(Beginning of DATA SHOWN)

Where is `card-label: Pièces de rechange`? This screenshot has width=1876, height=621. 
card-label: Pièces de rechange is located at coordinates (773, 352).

(End of DATA SHOWN)
(Beginning of DATA SHOWN)

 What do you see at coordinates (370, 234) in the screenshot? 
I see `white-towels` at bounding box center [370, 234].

(End of DATA SHOWN)
(Beginning of DATA SHOWN)

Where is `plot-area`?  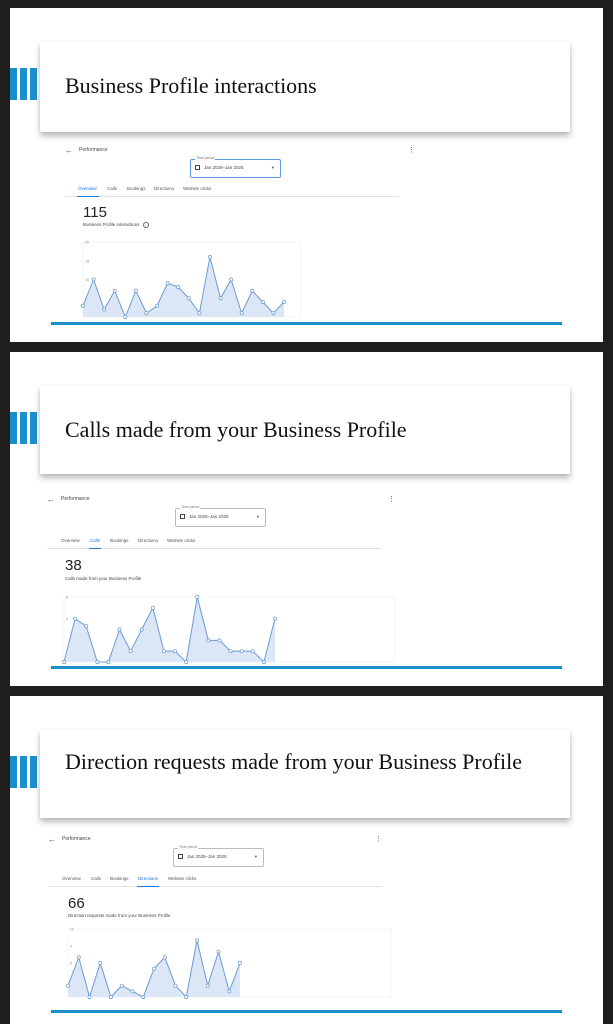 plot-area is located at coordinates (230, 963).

(End of DATA SHOWN)

Copy out the stretch from the line containing "What do you" through the line containing "center [370, 234].", both ends included, keeping every character as it stands in the records.

 What do you see at coordinates (370, 234) in the screenshot? 
I see `white-towels` at bounding box center [370, 234].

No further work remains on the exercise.